* **DIRECTIONS**:
What do the lines say from the start of the entries through the one containing "Task: Add page to favorites star icon"? Repeat them exactly.

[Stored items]
________________

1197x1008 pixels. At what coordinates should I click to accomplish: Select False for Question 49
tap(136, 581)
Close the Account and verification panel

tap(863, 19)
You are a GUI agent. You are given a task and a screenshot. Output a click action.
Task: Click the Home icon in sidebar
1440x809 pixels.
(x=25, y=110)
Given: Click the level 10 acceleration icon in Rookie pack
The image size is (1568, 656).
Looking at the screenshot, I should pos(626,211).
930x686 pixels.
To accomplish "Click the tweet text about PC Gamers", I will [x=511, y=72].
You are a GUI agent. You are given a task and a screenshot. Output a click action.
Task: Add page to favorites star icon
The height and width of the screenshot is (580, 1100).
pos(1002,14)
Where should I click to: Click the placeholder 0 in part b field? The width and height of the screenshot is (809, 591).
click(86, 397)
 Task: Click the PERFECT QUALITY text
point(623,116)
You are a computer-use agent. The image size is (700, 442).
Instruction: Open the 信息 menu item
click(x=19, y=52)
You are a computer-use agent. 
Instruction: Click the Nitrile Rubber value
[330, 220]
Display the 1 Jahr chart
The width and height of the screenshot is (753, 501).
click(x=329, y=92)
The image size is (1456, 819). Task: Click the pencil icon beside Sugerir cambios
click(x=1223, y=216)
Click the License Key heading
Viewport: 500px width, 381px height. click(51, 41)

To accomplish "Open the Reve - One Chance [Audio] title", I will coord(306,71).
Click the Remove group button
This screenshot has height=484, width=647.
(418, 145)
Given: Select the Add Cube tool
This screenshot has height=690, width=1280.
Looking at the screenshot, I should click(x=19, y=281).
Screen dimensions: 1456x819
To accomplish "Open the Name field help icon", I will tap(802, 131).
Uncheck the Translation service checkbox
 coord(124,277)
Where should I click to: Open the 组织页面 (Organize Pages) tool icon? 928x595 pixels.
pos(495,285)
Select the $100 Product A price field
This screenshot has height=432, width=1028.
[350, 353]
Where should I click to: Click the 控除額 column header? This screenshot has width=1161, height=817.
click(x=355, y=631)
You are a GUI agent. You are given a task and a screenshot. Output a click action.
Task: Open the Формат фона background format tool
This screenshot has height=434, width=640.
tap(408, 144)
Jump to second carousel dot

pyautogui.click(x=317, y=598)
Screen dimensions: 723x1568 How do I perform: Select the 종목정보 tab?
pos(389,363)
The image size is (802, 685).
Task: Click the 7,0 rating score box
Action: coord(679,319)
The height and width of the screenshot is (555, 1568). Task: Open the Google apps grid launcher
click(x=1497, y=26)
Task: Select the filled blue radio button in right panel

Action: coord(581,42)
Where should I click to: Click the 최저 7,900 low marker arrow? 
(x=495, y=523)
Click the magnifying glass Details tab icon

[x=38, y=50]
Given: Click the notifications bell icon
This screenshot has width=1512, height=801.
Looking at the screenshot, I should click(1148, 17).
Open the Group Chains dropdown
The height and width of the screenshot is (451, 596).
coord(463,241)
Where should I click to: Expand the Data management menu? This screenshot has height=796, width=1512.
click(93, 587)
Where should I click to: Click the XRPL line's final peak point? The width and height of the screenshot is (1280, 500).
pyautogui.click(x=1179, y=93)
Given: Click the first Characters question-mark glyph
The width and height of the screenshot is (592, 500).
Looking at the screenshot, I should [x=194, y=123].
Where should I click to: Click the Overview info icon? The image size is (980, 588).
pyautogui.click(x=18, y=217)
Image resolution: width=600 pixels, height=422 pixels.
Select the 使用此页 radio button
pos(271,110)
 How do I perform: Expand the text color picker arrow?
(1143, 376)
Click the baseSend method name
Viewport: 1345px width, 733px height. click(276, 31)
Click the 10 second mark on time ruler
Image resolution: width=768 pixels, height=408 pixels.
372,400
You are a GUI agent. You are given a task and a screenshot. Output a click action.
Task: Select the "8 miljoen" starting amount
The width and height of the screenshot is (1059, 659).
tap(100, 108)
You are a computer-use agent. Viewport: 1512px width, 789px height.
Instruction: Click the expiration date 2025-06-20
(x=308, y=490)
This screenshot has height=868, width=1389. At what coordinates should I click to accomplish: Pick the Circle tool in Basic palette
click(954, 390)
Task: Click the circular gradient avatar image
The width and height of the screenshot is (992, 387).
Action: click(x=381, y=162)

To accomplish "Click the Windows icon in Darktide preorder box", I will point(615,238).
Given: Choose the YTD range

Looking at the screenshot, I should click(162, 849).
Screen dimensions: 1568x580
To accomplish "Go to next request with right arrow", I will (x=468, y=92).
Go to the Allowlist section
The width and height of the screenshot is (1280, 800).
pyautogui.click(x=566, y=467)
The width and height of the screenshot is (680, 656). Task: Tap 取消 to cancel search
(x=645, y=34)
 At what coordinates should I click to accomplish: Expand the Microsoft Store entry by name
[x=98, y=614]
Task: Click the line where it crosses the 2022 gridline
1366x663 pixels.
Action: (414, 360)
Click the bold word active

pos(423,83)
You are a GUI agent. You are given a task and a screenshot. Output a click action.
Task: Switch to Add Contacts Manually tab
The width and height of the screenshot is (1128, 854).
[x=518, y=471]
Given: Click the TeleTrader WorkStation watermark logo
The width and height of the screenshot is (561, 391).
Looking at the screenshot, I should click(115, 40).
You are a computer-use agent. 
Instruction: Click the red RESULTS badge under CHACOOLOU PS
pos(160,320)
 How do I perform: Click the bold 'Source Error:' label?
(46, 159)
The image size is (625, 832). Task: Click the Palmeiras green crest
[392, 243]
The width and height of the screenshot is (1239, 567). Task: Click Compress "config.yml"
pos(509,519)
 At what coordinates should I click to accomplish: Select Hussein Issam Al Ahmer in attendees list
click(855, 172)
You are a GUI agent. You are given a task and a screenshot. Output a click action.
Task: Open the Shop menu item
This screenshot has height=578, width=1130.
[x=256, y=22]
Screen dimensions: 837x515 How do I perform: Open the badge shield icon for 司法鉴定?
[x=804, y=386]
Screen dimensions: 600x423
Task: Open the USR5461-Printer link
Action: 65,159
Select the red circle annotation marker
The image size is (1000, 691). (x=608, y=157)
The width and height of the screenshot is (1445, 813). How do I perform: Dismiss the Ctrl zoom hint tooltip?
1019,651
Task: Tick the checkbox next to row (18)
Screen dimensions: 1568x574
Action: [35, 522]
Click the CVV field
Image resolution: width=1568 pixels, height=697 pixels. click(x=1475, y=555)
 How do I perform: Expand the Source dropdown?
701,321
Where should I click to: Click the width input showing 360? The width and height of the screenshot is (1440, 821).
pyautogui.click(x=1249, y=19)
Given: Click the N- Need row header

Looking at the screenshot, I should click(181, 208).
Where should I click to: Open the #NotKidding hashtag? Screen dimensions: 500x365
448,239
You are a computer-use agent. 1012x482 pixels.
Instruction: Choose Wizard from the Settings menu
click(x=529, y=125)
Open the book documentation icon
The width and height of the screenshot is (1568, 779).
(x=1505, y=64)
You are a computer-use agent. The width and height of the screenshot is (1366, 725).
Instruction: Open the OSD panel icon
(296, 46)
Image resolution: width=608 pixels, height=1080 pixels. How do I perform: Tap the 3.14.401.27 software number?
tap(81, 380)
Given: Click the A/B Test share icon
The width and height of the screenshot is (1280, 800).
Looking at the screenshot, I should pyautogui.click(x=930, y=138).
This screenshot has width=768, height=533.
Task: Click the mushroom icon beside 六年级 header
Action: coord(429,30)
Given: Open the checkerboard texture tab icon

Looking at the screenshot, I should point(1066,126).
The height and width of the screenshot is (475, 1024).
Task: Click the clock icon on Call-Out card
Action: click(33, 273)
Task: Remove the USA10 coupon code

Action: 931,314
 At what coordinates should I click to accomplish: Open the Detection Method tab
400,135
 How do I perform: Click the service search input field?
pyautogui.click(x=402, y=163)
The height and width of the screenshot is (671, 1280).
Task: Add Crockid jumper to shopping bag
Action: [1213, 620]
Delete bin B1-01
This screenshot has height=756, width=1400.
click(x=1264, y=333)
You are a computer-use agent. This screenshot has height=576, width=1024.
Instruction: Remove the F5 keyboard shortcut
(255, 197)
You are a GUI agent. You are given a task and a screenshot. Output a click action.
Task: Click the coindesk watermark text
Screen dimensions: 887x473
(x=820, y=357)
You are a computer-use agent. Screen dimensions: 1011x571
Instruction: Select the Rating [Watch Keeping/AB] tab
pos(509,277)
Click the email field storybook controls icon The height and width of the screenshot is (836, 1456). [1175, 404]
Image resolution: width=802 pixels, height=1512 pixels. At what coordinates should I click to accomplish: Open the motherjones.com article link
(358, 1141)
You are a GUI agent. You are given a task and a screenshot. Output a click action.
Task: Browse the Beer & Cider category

________________

* **RESULT**:
1197x1008 pixels. At what coordinates should I click to accomplish: Select False for Question 49
tap(136, 581)
Close the Account and verification panel

tap(863, 19)
You are a GUI agent. You are given a task and a screenshot. Output a click action.
Task: Click the Home icon in sidebar
1440x809 pixels.
(x=25, y=110)
Given: Click the level 10 acceleration icon in Rookie pack
The image size is (1568, 656).
Looking at the screenshot, I should pos(626,211).
930x686 pixels.
To accomplish "Click the tweet text about PC Gamers", I will [x=511, y=72].
You are a GUI agent. You are given a task and a screenshot. Output a click action.
Task: Add page to favorites star icon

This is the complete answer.